> Prompt: Whenever the string "agent" turns up in a line of the data below, copy that line.

Stored data:
===============

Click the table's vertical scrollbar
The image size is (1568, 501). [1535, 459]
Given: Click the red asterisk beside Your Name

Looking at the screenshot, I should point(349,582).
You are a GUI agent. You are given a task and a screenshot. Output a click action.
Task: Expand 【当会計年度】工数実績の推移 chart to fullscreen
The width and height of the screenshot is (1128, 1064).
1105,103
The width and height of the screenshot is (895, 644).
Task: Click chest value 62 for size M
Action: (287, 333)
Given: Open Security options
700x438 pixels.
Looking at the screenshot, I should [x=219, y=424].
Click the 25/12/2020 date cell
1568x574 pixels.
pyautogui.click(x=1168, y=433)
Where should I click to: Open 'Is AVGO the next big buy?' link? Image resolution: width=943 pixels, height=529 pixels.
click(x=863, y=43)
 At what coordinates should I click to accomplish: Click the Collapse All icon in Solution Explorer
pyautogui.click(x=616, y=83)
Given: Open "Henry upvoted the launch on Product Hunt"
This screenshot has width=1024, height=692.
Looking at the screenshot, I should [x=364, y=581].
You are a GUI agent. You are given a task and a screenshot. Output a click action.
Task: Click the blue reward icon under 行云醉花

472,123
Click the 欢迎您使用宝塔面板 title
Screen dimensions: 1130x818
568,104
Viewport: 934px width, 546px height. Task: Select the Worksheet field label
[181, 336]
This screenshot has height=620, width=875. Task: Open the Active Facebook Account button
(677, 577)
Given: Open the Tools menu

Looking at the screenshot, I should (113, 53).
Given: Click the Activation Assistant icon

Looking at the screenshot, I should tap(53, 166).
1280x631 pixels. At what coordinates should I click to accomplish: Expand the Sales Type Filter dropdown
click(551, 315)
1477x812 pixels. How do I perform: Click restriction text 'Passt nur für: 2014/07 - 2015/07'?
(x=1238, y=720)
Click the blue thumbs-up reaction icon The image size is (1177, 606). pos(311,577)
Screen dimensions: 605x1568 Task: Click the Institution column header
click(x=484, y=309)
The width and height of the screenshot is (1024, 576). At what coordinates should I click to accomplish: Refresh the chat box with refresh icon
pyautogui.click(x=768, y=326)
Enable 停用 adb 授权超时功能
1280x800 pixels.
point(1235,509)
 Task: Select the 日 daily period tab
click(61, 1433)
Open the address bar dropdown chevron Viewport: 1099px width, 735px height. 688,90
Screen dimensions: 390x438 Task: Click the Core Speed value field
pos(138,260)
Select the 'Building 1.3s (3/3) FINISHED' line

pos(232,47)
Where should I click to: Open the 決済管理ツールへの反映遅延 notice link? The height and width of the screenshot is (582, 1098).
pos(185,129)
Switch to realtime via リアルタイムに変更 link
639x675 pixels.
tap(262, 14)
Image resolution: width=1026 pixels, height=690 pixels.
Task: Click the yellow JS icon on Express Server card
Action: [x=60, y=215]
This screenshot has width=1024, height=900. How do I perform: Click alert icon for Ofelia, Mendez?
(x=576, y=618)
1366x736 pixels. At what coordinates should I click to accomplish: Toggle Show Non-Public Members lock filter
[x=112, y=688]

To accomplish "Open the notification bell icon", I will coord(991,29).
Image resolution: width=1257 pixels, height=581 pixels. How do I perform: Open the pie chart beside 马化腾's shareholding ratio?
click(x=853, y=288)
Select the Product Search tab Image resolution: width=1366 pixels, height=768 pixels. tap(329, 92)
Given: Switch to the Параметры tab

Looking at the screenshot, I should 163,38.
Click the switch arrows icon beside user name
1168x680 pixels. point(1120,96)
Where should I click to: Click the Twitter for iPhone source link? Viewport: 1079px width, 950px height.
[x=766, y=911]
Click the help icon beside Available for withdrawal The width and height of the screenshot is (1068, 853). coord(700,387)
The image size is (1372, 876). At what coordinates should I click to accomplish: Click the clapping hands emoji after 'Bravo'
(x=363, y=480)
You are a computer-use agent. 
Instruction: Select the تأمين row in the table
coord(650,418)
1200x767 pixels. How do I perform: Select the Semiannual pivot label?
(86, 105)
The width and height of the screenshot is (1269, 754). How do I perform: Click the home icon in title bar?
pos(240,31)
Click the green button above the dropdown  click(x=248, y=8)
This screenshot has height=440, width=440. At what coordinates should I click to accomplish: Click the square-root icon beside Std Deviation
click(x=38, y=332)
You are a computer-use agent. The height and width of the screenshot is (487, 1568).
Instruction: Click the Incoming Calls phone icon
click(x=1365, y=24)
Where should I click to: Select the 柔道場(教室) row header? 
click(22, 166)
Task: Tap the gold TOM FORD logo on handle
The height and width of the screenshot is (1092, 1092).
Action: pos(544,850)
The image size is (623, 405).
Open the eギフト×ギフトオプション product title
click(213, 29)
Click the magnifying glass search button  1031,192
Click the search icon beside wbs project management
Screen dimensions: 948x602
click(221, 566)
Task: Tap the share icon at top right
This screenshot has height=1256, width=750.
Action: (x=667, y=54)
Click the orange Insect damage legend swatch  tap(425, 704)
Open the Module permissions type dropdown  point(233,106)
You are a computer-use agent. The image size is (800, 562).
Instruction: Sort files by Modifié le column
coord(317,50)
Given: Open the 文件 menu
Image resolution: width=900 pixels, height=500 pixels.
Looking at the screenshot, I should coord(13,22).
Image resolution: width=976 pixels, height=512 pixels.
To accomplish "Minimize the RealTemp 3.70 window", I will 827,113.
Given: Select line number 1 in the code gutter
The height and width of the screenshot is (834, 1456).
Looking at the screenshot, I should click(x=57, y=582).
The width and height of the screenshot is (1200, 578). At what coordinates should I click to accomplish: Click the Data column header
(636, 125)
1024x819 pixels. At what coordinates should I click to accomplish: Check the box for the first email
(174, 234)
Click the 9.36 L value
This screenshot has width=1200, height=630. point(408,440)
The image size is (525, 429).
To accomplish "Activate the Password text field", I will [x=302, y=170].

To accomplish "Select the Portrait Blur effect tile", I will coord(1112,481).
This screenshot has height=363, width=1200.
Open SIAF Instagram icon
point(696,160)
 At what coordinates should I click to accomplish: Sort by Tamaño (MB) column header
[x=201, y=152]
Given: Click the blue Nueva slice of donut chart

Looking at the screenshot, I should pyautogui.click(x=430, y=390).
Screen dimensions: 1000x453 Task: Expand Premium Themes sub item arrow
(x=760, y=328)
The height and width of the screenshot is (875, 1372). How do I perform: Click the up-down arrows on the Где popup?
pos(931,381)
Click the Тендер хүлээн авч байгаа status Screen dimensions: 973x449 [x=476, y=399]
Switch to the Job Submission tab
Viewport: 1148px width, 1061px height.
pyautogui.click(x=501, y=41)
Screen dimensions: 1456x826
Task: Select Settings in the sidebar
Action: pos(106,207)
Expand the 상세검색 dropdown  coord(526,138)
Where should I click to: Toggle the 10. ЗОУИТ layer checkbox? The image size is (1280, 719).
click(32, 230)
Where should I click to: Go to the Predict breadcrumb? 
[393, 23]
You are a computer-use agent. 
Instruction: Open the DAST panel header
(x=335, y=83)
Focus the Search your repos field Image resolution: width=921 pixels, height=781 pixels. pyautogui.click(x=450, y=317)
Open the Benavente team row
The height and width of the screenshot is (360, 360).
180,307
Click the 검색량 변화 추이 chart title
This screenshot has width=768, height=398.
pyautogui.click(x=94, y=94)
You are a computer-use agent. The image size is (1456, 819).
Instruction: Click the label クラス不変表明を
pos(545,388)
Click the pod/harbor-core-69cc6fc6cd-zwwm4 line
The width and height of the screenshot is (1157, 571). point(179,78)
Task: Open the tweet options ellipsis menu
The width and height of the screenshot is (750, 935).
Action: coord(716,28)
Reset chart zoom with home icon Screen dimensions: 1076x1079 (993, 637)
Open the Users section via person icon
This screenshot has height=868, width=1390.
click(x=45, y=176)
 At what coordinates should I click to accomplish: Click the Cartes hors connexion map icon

===============

> Your solution:
You are a GUI agent. You are given a task and a screenshot. Output a click action.
You are a GUI agent. You are given a task and a screenshot. Output a click action.
You are a computer-use agent. 
You are a computer-use agent. The height and width of the screenshot is (487, 1568).
You are a computer-use agent. The image size is (800, 562).
You are a computer-use agent. 
You are a computer-use agent. The image size is (1456, 819).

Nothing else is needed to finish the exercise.